> _TASK DIRECTIONS_
From the Forever Mine film page below, list every character the synopsis names.

> _DOCUMENT SEGMENT_
** START **

- DVD cover
- Directed by: Paul Schrader
- Written by: Paul Schrader
- Produced by: Damita Nikapota Amy Kaufman Kathleen Haase
- Starring: Joseph Fiennes Ray Liotta Gretchen Mol Vincent Laresca Myk Watford
- Cinematography: John Bailey
- Edited by: Kristina Boden
- Music by: Angelo Badalamenti
- Distributed by: J&M Entertainment
- Release dates: 12 September 1999 (Toronto International Film Festival); 12 November 2000;
- Running time: 115 minutes
- Countries: United Kingdom Canada
- Language: English
- Budget: $17 million

= Forever Mine =

Forever Mine is a 1999 romantic drama film written and directed by Paul Schrader and starring Joseph Fiennes, Gretchen Mol and Ray Liotta.

== Synopsis ==
In an airplane in 1987, two men, Alan Riply and Javier, are on their way to New York. Alan reminisces about an affair he had 14 years earlier while working as a cabana boy at an unnamed opulent beach hotel, where he falls in love with Ella Brice (Mol), the beautiful wife of business mogul Mark Brice. At first resistant, Ella reciprocates his love, and things seem to go well for some time, but eventually Ella confesses her affair to Mark, deciding it was the right thing to do. Mark responds by framing Alan of drug possession, getting him incarcerated. Mark then offers Alan a chance for freedom by simply dropping the affair and never looking for Ella again. Despite this, Alan is undeterred, and even mails letters to Ella, including one with a fingerprint in his blood coupled with a series of sincerely passionate claims. Mark decides to have Alan shot and buried alive in a construction site. Though disfigured, Alan survives and goes to Javier's to convalesce and plan his revenge. He murders a Cuban eminent criminal attorney with underworld connections, named Manuel Esquema, whose identity he assumes.

** END **

> _GIVEN INFORMATION_
** START **

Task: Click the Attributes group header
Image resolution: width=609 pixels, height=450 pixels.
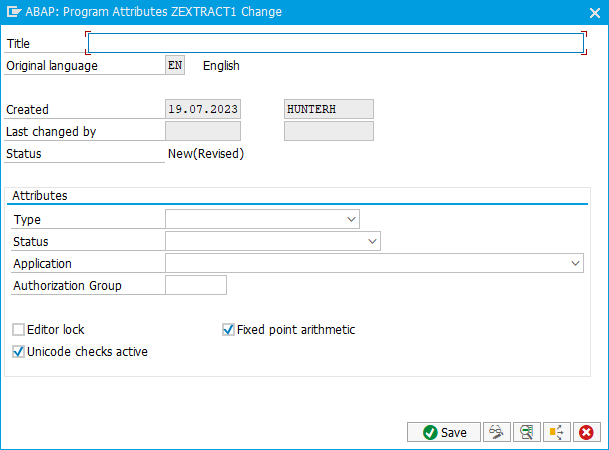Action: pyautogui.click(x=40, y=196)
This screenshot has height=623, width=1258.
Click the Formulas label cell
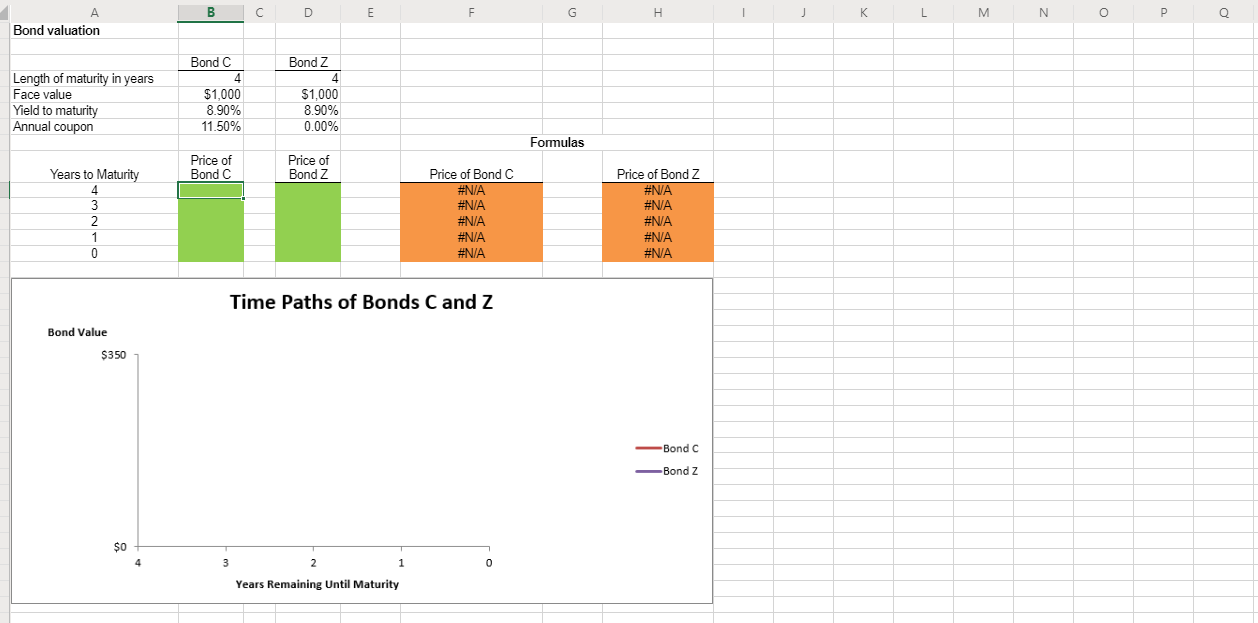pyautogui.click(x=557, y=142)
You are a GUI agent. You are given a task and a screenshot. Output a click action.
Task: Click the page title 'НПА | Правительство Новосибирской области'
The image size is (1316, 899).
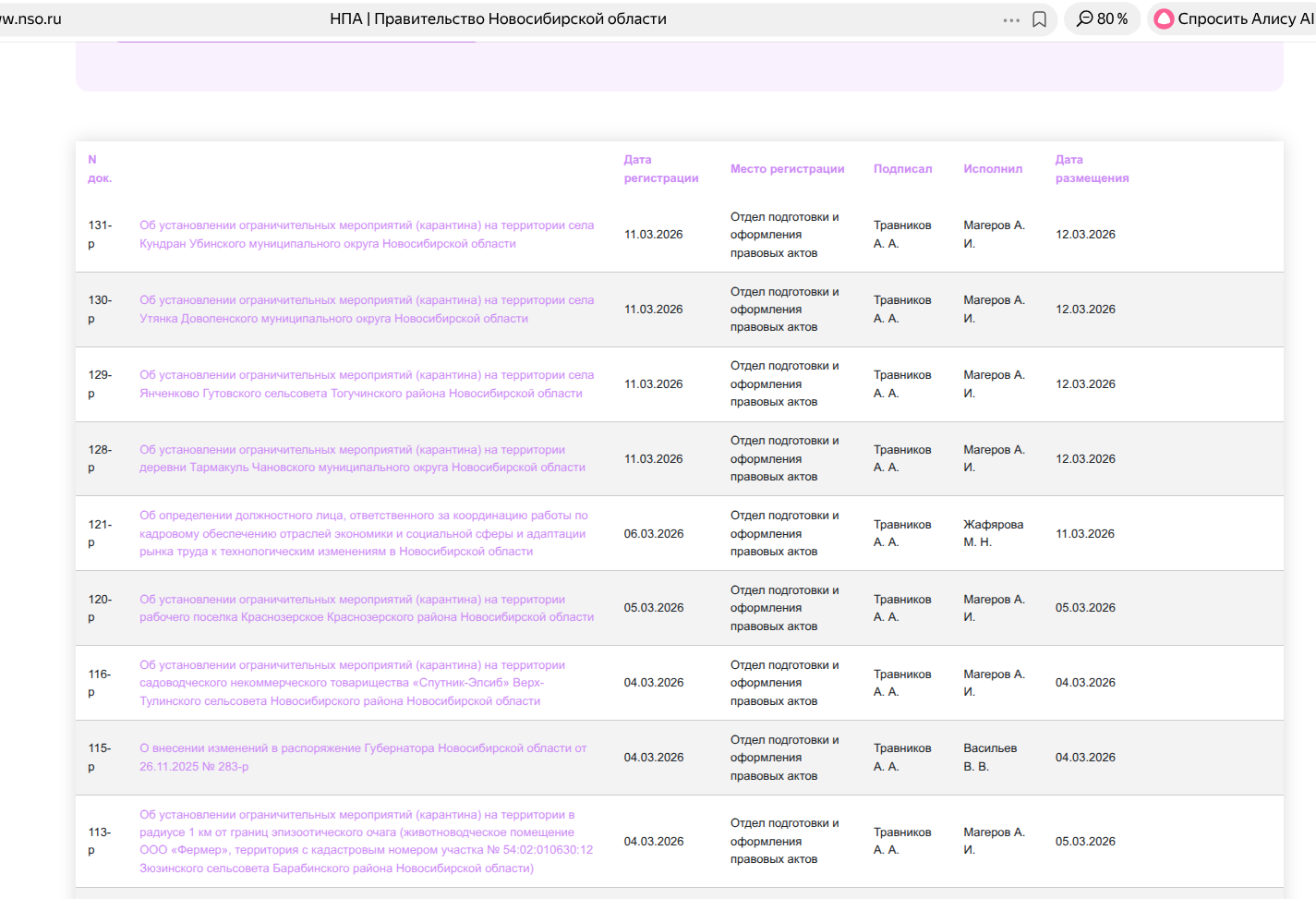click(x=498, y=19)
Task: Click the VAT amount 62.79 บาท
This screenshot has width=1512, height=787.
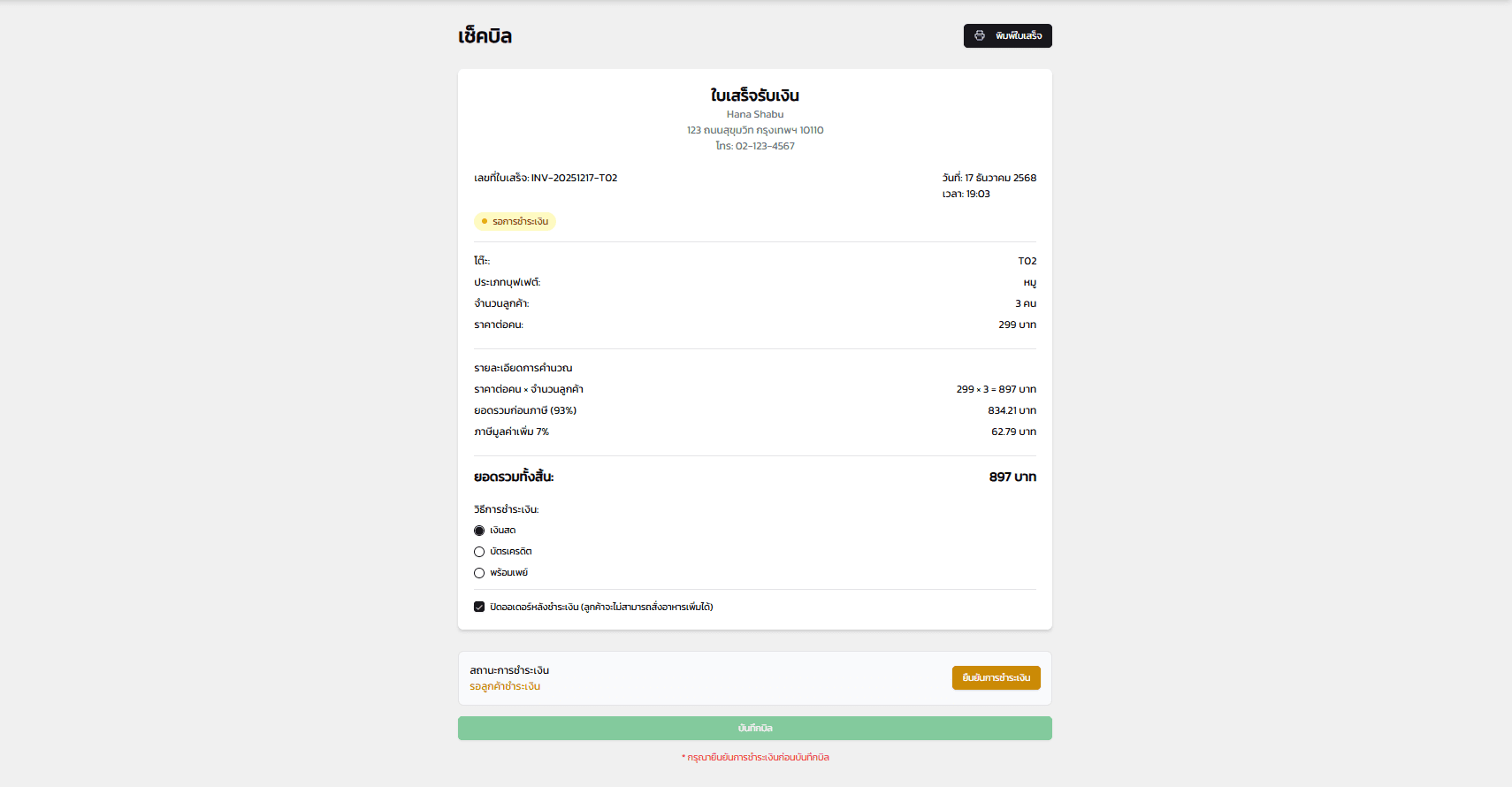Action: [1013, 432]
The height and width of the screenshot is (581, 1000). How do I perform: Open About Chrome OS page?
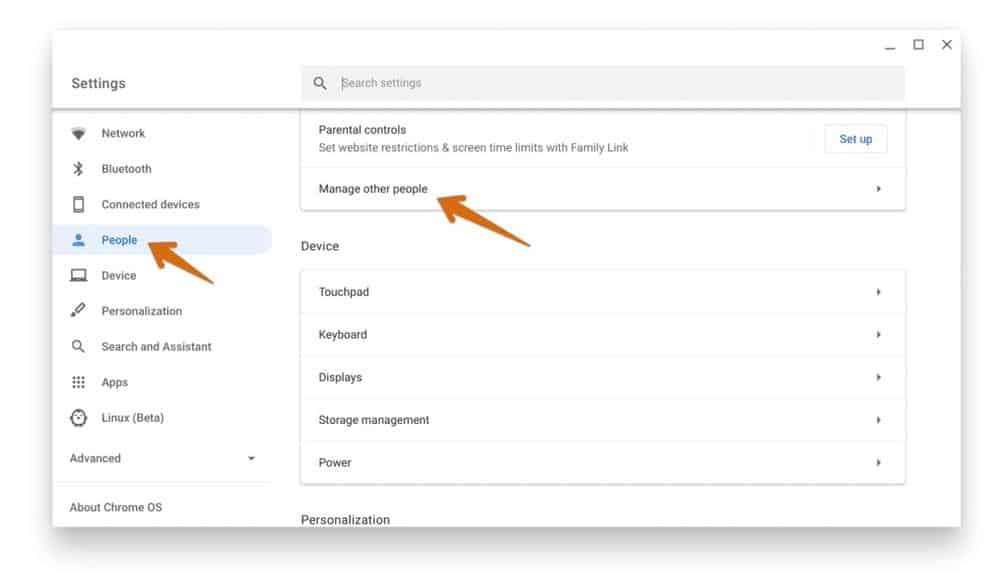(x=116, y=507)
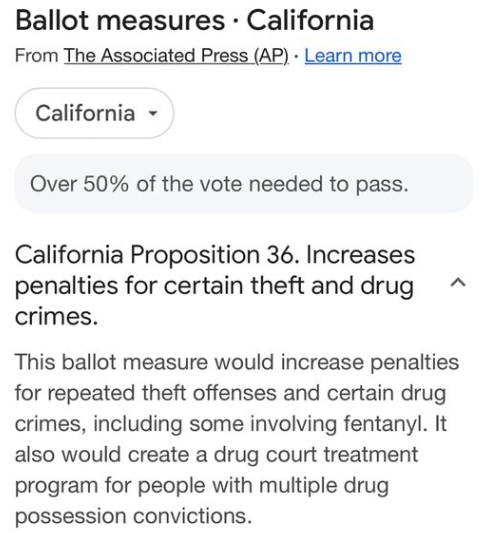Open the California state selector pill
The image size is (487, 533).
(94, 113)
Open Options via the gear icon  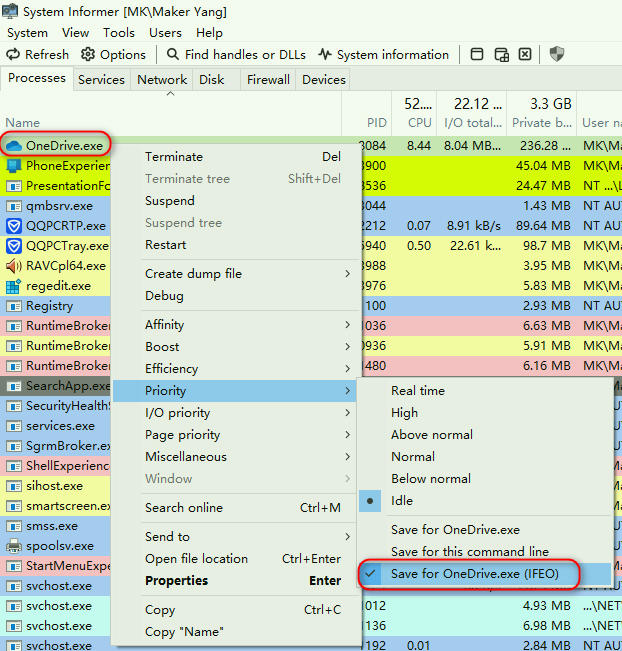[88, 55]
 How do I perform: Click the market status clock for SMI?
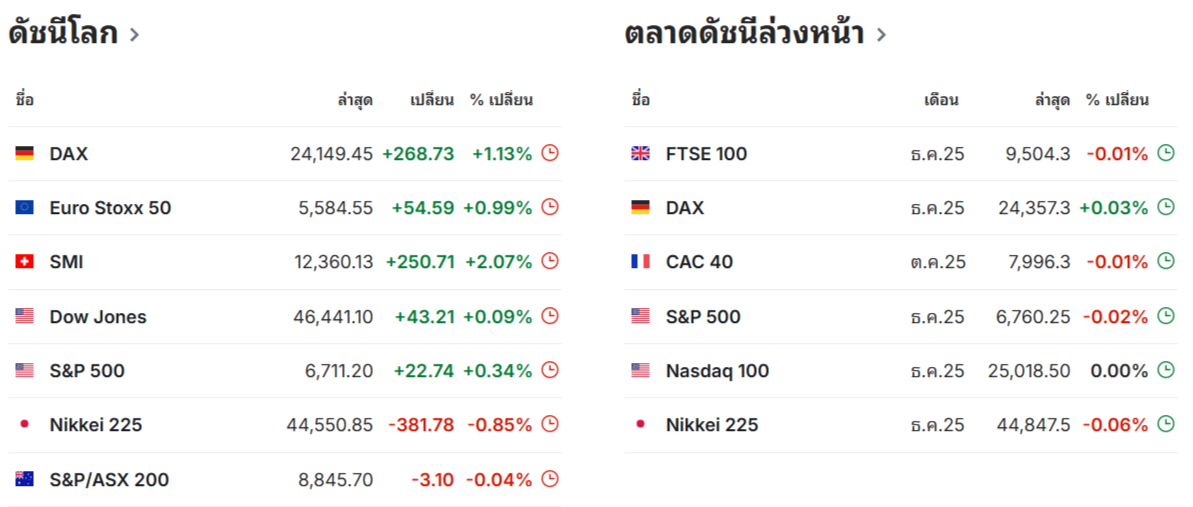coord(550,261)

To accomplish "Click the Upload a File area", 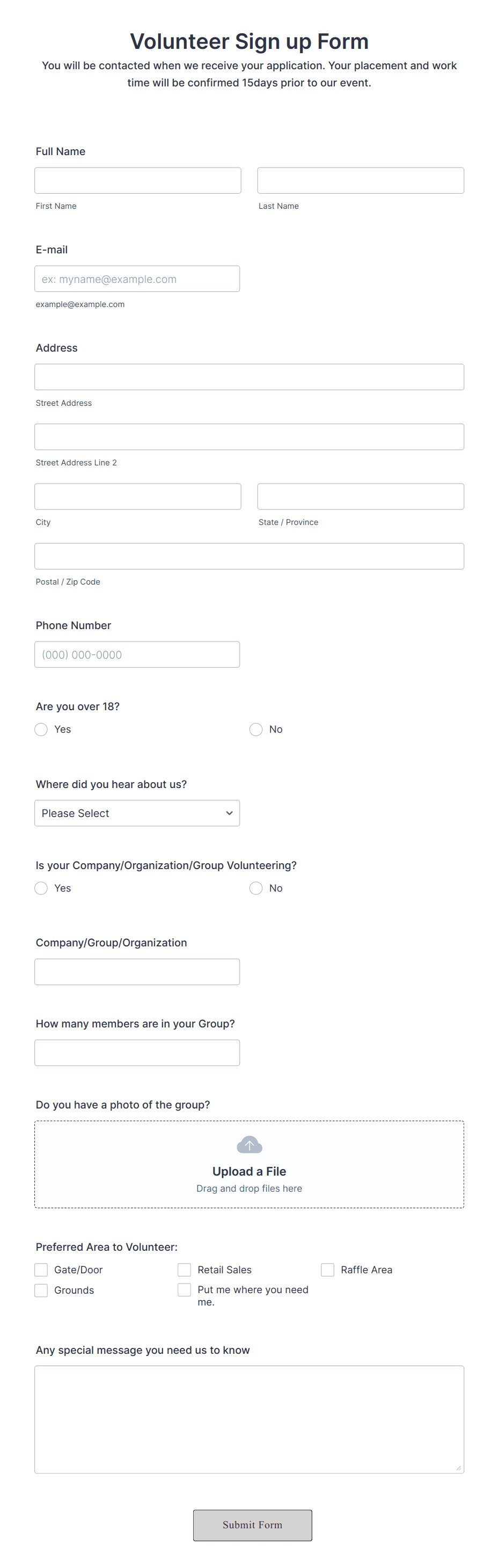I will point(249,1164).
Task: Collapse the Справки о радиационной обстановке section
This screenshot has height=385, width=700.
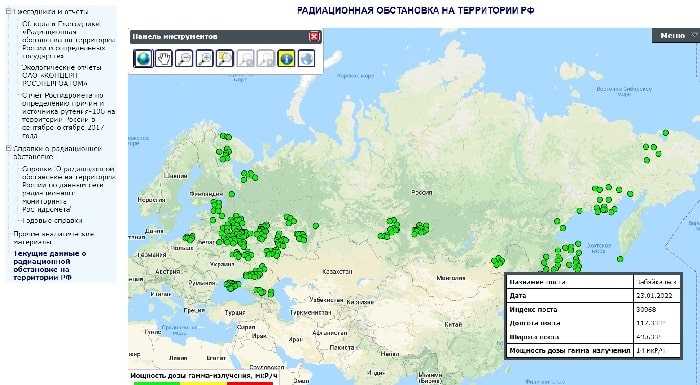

** END **

> _RESPONSE TO THE TASK_
Alan Riply, Javier, Ella Brice, Mark Brice, Manuel Esquema